Slow hiring rates in the UK have led to the sharpest rise in candidates in four months, according to a monthly report by KPMG and the REC.

Recruitment is still on the back burner for employers in the UK as they grapple with an uncertain economic outlook, leading to the sharpest increase in labour supply in four months, according to the UK Report on Jobs from KPMG and the Recruitment and Employment Confederation (REC).

The latest survey report reveals a rapid and accelerated increase in the availability of staff in March, following hiring freezes and higher volumes of redundancies across sectors.

Permanent staff demand continued to fall at a noticeably faster rate than for temporary workers, which again fell only marginally, the report said. However, it was the fifth successive month in which a reduction in billings from the employment of short-term staff has been registered.

Because of slow hiring in the UK, candidate supply has increased at the steepest pace for four months, the report said. The Total Staff Availability Index was 60.2, up from 57.3 in February, pointing to the strongest rise in staff availability since last November.

This marks the fifth consecutive monthly decline in demand for staff, the report said. The Total Vacancies Index was 47.2, up only slightly from February’s 37-month low of 46.9.

While permanent billings in the public sector experienced a stark decline, the report said, the sector observed the steepest decline in temporary vacancies since July 2020. Retail has seen the sharpest fall in demand in both permanent and temporary vacancies, the report said. For permanent vacancies, recruitment activity has also fallen in the IT and Computing sector.

Cost-cutting measures from companies across the region have contributed to a further decline in recruitment activity, the report said, and budget constraints are top of mind for employers.

These measures continue to reflect on pay, with starting salary rates showing a slow increase. Overall, permanent staff salaries rose at the weakest rate in over three years, the report notes. Temporary workers also had the slowest increase in pay in four months.

“Starting pay levels for both permanent and temporary workers continued to increase during March. Higher pay generally reflected efforts to attract better candidates,” the report said, with skill shortages across sectors consistent with the previous month. “However, amid an upturn in candidate supply, rates of pay growth continued to slide.”

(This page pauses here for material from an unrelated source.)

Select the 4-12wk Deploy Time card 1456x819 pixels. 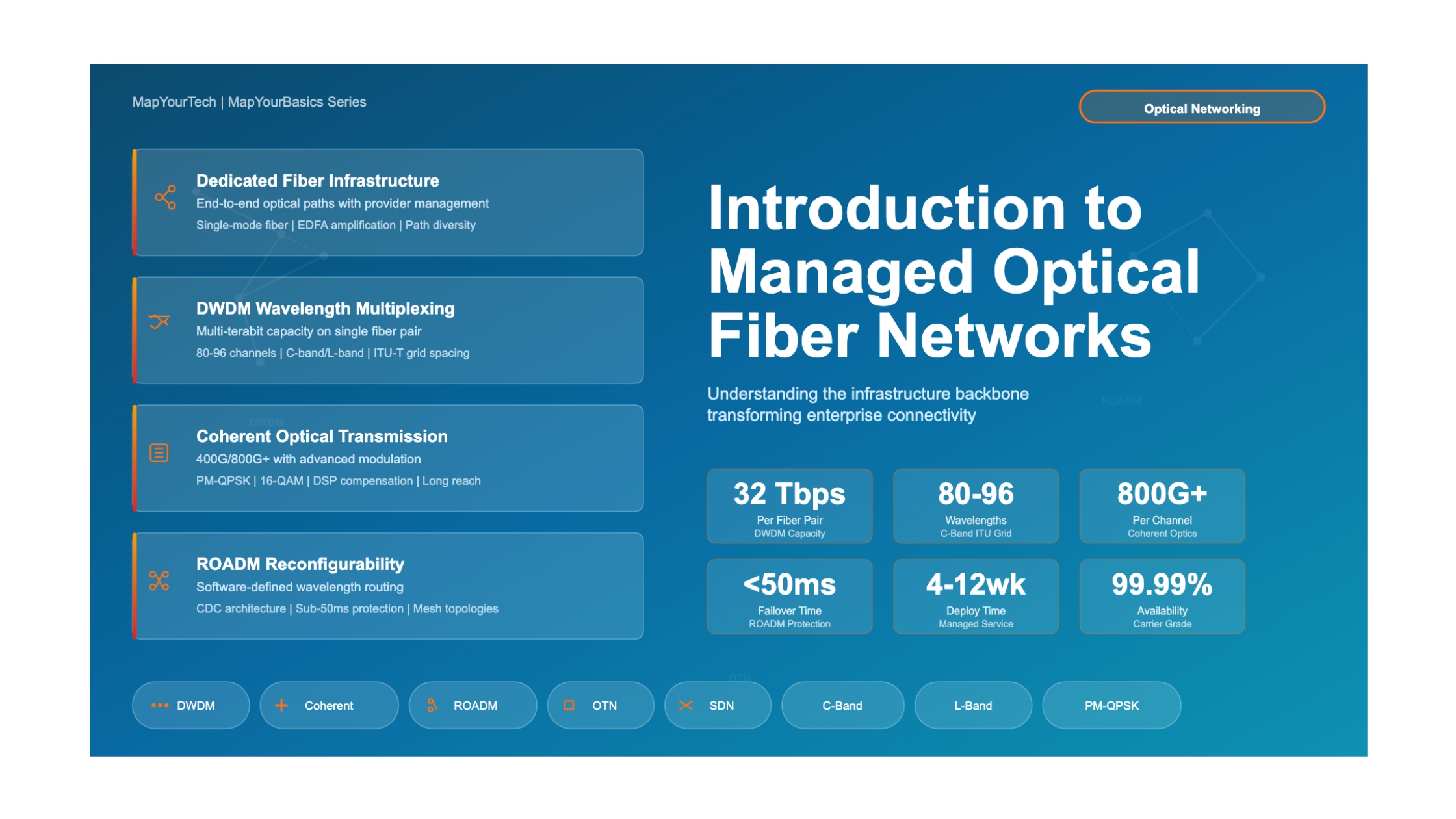976,597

Neil Carberry, the REC’s chief executive, said that this data signals that companies are holding back on investment in the UK, as employers wait for inflation and interest rates to ease.

“The decline in permanent placements has been steady for some months now, with temporary recruitment still robust, if falling back from the record highs of [2022 and 2023],” Carberry said in the report. “Employers appear to be leaning on temporary work while they are uncertain about the path of the economy.”